Perché è così difficile tenere conto anche delle persone con disabilità nelle
politiche di mitigazione e adattamento? «Perché siamo tutti nati e cresciuti in
una società abilista che appunto è pensata da e per persone abili», è la
risposta chiara di Erika Moranduzzo, esperta di diritti umani nel contesto
cambiamento climatico e attualmente ricercatrice presso l’Università di Leeds
nel Regno Unito. «Le persone con disabilità sono circa il 15 per cento della
popolazione mondiale, dunque la più ampia minoranza esistente. Ci ricordano
quanto siamo vulnerabili. La disabilità non è, infatti, qualcosa di unico, ma è
una parte intrinseca della vita umana. Ciò significa che siamo tutti esposti a
disabilità e questo vale soprattutto nel contesto del cambiamento climatico»,
aggiunge l’esperta. Inoltre, «come per altri gruppi sociali, le persone con
disabilità non sono solo vittime sproporzionalmente impattate dal cambiamento
climatico, ma sono agenti di cambiamento», spiega ancora. In poche parole,
«accendono la luce su modi di immaginare il mondo che portano beneficio a tutti,
non solo alle persone con disabilità», chiosa Moranduzzo.

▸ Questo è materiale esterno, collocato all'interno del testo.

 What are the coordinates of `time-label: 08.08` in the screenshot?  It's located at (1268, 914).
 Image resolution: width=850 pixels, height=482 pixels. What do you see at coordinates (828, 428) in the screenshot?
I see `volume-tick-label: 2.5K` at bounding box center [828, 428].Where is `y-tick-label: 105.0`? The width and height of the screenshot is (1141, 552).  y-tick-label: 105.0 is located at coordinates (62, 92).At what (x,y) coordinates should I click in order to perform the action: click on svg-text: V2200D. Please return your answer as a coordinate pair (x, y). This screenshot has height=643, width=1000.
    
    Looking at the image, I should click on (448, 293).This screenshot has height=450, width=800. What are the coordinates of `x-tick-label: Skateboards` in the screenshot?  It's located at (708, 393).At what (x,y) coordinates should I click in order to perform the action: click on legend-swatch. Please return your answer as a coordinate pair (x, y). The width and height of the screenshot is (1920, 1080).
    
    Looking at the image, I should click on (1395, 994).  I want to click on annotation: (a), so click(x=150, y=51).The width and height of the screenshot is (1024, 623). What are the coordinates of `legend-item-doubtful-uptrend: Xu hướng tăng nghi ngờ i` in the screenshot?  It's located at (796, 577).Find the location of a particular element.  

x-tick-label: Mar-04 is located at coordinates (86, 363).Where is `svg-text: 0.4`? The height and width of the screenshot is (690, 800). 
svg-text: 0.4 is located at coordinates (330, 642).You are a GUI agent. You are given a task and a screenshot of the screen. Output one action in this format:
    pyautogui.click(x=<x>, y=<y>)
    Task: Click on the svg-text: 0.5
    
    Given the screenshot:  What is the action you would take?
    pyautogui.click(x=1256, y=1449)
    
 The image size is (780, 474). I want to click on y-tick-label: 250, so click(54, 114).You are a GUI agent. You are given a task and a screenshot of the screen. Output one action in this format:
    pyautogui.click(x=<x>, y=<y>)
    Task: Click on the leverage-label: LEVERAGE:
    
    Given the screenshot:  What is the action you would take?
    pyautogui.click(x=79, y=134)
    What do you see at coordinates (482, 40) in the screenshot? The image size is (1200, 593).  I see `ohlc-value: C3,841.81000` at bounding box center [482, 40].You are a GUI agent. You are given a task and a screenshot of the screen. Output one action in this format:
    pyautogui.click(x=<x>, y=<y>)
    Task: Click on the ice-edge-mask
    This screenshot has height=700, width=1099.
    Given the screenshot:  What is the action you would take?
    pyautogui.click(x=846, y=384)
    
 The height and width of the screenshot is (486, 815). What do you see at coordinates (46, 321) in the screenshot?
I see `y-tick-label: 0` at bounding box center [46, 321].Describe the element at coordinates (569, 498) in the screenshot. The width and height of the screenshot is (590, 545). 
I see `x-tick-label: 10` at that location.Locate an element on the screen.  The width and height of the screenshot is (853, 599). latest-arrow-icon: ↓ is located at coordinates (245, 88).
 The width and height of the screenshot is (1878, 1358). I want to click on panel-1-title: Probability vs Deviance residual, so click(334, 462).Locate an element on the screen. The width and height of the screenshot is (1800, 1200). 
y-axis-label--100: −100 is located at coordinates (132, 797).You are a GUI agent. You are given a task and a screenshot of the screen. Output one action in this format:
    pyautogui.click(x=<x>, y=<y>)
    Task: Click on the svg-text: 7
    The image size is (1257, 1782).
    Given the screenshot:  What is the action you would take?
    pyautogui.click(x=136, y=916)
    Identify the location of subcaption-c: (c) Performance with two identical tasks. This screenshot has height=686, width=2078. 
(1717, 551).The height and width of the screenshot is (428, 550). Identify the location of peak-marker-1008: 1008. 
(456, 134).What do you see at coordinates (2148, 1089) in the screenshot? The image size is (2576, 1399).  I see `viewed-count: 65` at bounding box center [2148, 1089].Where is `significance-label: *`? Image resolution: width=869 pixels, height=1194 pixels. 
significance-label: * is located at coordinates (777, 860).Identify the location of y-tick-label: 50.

E “agente di cambiamento” è esattamente ciò che prova a essere ogni giorno
Daniele Sicherhof, in carrozzina dall’età di 18 anni a causa di un incidente sul
lavoro, che in Val di Non alleva mucche della razza Grigio Alpina, completamente
scomparse dopo gli anni Sessanta e oggi Presidio Slow Food. Sogna anche di
ripiantare, accanto all’attuale ettaro e mezzo di classiche mele Golden, la
cosiddetta mela renetta del Canada, anch’essa a rischio di scomparire perché
invisa alla grande distribuzione. Insieme a suo fratello, Daniele conduce una
piccola azienda biologica. «Lavorare in agricoltura vuol dire seguire la
natura». Il cambiamento climatico qui si fa sentire, con inverni più miti
rispetto al passato e danni alle colture causati dalle gelate primaverili.
Quando parte la stagione, Daniele Sicherhof vive “con il cellulare in mano” per
seguire le previsioni meteo e organizzare il lavoro di conseguenza, perché «è il
tempo che comanda», dice. Nel 2008, riprendendo l’attività del nonno, Daniele ha
progettato un caseificio accessibile, una stalla senza barriere architettoniche
e ha adattato anche il trattore, così da poterlo guidare. Convinto sostenitore
del biologico, racconta di dare alle mucche solo erba, fieno, e un po’ di
cereali a mezzogiorno, perché «crediamo in un’agricoltura che dia reddito,
prodotti buoni e salutari con il minor impatto ambientale possibile». Daniele
critica il modello dell’allenamento intensivo, dove «devi fare quintali di latte
e poi come lo fai e la qualità del latte vengono dopo» e, attraverso visite
guidate nella sua azienda, cerca di sensibilizzare le persone.
Perché essere un agente del cambiamento è una bella responsabilità e dare il
buon esempio è un gran bel modo per iniziare a cambiare qualcosa.